Deletion of cpxP enhances Cpx activation in both CFT073 and UTI89. Graphs indicate expression levels (± standard deviations) of the luxCDABE operon driven by the cpxP promoter in wild-type UTI89 (A) and wild-type CFT073 (B) and their mutant derivatives, following growth to early stationary phase in modified M9 medium. The pNLP1-lux plasmid carries a promoterless luxCDABE operon. Each graph shows the means ± standard errors of the means of three independent experiments performed in triplicate.

Fig 2

The Cpx system promotes UPEC fitness within the bladder.
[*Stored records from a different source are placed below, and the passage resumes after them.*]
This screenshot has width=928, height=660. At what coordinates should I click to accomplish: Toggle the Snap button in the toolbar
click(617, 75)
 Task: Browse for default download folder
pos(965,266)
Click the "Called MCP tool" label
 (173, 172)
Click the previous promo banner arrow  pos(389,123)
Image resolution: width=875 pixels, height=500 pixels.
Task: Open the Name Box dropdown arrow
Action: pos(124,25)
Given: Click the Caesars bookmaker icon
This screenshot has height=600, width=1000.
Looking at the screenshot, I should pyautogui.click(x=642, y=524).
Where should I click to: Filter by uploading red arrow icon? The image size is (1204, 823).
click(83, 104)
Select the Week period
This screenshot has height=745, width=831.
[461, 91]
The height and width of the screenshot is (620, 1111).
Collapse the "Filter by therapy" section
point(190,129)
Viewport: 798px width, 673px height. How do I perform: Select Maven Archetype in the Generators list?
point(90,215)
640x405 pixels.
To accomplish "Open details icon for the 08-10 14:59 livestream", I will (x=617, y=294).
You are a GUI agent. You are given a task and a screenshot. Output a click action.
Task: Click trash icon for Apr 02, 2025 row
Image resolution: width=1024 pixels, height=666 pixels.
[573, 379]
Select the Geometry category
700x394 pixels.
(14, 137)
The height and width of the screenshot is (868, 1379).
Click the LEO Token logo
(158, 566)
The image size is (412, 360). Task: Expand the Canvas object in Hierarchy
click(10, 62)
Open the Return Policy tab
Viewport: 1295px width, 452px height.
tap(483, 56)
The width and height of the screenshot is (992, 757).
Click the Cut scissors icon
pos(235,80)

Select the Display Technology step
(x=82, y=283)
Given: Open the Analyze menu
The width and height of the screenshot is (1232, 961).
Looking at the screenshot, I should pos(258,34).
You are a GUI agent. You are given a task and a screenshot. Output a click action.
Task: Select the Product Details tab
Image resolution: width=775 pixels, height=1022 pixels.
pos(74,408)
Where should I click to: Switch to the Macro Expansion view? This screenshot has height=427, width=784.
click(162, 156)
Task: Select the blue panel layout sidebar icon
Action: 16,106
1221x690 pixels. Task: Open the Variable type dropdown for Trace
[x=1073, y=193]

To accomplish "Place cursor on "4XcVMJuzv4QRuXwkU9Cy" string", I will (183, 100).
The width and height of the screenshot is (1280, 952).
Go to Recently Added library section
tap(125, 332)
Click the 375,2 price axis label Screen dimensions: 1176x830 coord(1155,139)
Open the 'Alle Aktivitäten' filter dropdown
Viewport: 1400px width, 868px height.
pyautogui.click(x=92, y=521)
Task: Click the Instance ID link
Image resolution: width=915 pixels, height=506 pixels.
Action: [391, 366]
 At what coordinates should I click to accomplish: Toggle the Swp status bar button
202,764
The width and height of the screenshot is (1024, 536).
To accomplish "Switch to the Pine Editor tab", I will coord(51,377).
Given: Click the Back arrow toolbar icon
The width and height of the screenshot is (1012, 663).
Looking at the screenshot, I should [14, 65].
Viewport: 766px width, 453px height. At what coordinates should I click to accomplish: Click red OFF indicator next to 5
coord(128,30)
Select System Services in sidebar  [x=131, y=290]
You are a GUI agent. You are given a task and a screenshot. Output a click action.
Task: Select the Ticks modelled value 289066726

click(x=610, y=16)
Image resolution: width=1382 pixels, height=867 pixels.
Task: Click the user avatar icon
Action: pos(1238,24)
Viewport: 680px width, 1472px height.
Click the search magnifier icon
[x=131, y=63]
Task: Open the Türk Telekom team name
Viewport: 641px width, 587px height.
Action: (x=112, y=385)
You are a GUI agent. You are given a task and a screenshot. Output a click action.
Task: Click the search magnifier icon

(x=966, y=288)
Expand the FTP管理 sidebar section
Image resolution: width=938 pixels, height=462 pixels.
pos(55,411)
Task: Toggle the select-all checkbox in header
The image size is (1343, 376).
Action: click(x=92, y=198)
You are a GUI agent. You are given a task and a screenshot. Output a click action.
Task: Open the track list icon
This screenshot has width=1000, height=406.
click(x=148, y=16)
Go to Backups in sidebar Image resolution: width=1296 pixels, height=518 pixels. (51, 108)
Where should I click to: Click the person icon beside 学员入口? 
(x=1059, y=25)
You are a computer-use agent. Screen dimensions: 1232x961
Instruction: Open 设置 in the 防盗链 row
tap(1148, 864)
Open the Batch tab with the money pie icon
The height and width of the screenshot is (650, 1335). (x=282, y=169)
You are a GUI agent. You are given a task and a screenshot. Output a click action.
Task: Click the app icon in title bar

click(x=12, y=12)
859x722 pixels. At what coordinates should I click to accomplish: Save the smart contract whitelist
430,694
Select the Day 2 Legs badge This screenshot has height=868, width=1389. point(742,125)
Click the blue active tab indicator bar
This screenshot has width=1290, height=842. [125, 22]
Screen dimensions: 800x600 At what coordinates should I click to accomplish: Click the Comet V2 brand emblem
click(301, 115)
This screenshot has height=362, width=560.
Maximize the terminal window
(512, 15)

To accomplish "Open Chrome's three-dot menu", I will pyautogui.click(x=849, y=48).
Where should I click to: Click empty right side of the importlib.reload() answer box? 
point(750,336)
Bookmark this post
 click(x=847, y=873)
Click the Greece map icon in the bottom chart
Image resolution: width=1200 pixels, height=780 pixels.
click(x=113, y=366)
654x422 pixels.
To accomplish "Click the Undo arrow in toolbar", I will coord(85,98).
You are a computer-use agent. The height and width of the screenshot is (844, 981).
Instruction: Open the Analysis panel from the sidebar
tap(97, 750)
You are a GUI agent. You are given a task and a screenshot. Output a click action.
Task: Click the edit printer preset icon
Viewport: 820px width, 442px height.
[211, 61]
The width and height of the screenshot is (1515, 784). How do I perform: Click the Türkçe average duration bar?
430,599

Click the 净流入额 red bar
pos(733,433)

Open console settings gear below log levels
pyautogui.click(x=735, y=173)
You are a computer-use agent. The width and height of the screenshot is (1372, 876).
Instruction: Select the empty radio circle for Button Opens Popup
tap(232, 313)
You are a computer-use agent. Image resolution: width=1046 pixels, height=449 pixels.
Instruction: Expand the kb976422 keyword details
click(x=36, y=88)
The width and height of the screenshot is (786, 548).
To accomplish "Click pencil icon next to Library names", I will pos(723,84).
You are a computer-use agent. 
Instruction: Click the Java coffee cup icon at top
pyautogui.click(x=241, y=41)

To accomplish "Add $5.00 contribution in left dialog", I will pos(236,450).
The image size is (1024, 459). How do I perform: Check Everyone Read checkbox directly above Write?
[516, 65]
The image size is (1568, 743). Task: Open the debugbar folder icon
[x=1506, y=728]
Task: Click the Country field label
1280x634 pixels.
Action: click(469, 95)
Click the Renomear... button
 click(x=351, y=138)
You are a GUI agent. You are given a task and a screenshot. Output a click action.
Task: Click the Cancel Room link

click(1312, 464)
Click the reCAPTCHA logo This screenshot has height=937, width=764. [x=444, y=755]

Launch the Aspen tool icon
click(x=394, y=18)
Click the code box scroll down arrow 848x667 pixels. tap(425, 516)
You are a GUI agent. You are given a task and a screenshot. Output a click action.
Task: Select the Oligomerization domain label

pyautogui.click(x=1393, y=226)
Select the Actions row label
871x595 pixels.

Adult female CBA/J mice were infected via catheterization with wild-type UTI89, UTI89ΔcpxP, or UTI89ΔcpxRA in noncompetitive (A) and competitive (B and C) assays. Graphs show bacterial titers present in the bladder at 3 days postinoculation. Bars denote median values for each group (n ≥ 12 mice). The data in panel B are graphed in panel C as competitive indices. P values were determined using the Mann-Whitney U test (A) or Wilcoxon-matched paired signed rank test (B). ns, no significant difference.

Fig 3

CFT073 and UTI89 mutants lacking either cpxP or cpxRA grow normally in LB broth and modified M9 medim. (A and B) Growth of wild-type UTI89 and associated ΔcpxP and ΔcpxRA mutants grown in LB broth (A) and modified M9 medium (B). Graphs are representative of at least three independent experiments performed in quadruplicate. (C to F) Results of competitive growth assays carried out in modified M9 medium with wild-type CFT073 and UTI89 versus isogenic ΔcpxRA or ΔcpxP mutants, as indicated. Data are presented as box-and-whiskers plots, with means ± the minimum and maximum values from three independent experiments.

Fig 4

Cpx effects on bladder cell invasion by UTI89. Human bladder epithelial cells were infected with the indicated strains for 2 h, followed by an additional 2-h incubation in medium containing gentamicin (100 μg/ml). Graphs show the total cell-associated bacterial titers prior to addition of gentamicin (A) and for gentamicin-protected, intracellular bacteria (B). Data are expressed relative to wild-type UTI89 (black bars) or UTI89 carrying the control plasmid pGEN-MCS (gray bars) as the means ± standard errors of the means of at least three independent experiments performed in triplicate. The indicated P values were calculated using Student's t test.

Fig 5

The Cpx system is required for full virulence of CFT073 in zebrafish embryos. The PC (A) or blood (B) of 48-hpf zebrafish embryos was inoculated with 500 to 1,000 CFU of wild-type CFT073, CFT073ΔcpxP, or CFT073ΔcpxRA, as indicated. Fish were scored for death at 0, 24, 48, and 72 h postinoculation. Data are expressed as the percent survival over time (n ≥ 17 embryos). P ≤ 0.0008 for the ΔcpxP and ΔcpxRA mutants versus control wild-type CFT073, as determined using Mantel-Cox log rank tests.

Fig 6

Cpx components have strain-dependent effects on serum resistance. About 5 × 10⁴ CFU of wild-type UTI89 or CFT073 or their mutant derivatives were incubated at 37°C with gentle shaking in modified M9 medium containing 20% human serum (A) or 20% heat-inactivated serum (C). After 2.5 h, surviving bacteria were enumerated by plating serial dilutions. (B) Similar assays with 20% serum were performed using strains carrying plasmids pJLJ41 or pJLJ42 or the control empty vector, pGEN-MCS, as indicated. Data are presented relative to the wild-type strains as the means ± standard errors of the means of at least four independent experiments. In panel B, the control wild-type strains carried pGEN-MCS. *, P < 0.007; **, P = 0.02 (determined with Student's t test).